Pour bien connaitre une épidémie il faut bien connaitre le virus, ses modes de transmission et surtout les pratiques du pays dans lequel vous voulez étudier l’épidémie.

C’est ce que m’a rappelé une patiente porteuse d’une hépatite B chronique que je revoyais en consultation cette semaine, pour son suivi. Elle est originaire d’Afrique centrale et se fait suivre depuis plusieurs années, sa contamination est probablement materno-fœtale, bien qu’on ne puisse l’affirmer. Je lui réexplique les modes de transmission et l’intérêt de vacciner son entourage puis je lui rappelle les modes de contamination.

Et là elle me reprend : « Docteur, quand j’étais dans mon pays je travaillais à la sécurité sociale et on a été vacciné contre l’hépatite B, mais moi, ça a dû avoir l’effet inverse et ça m’a transmis l’hépatite B ».

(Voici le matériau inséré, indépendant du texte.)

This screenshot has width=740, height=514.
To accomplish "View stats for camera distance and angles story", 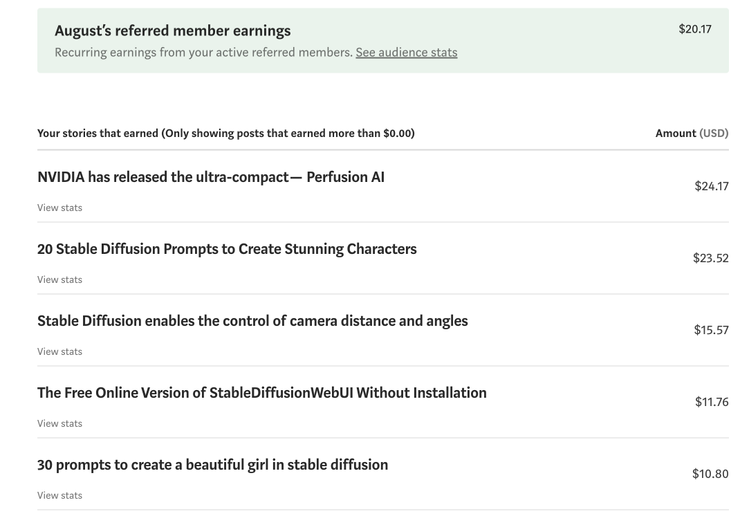I will point(60,352).
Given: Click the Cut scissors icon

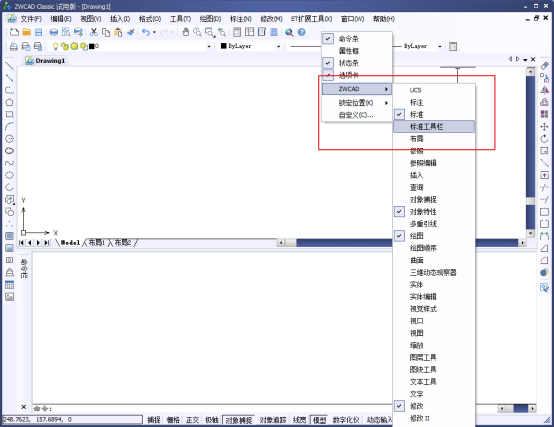Looking at the screenshot, I should click(x=94, y=32).
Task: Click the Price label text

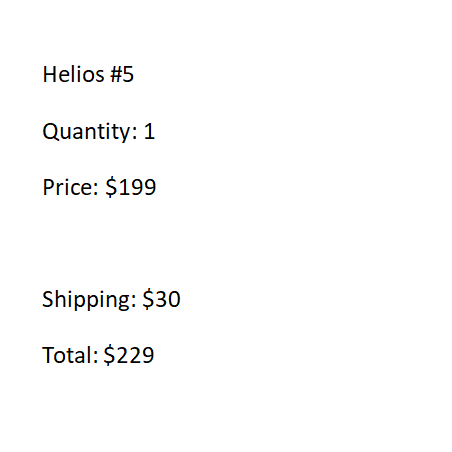Action: click(x=70, y=187)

Je lui réponds que non, le vaccin ne peut pas donner l’hépatite B et que vu son inefficacité elle devait être déjà contaminée à l’époque. Je lui rappelle que mon hypothèse était qu’elle avait probablement été contaminé par sa mère à sa naissance.

Elle reprend : « Oui, mais moi ce n’est pas ça, j’ai beaucoup réfléchi ce n’est pas ma mère qui a pu me contaminer. Cependant, je pense que cela pourrait être dû à une coutume. Dans mon pays, il ne faut pas avoir les gencives roses alors dès qu’on devient une femme, l’ancienne du village prend une spatule et aligne les jeunes filles pour leur glisser de la cendre entre la dent et la gencive. La spatule est unique et se transmet d’ancêtre à ancêtre mais sans désinfection régulière et je pense que c’est comme ça que je me suis contaminée ».

Effectivement, cette pratique est potentiellement contaminante si l’une des jeunes filles est porteuse d’hépatite B et contagieuse. Et il est toujours très difficile d’admettre avoir une mère qui vous a contaminé.

À la fin de cette consultation, la patiente et moi, nous nous étions appris beaucoup de choses mutuellement.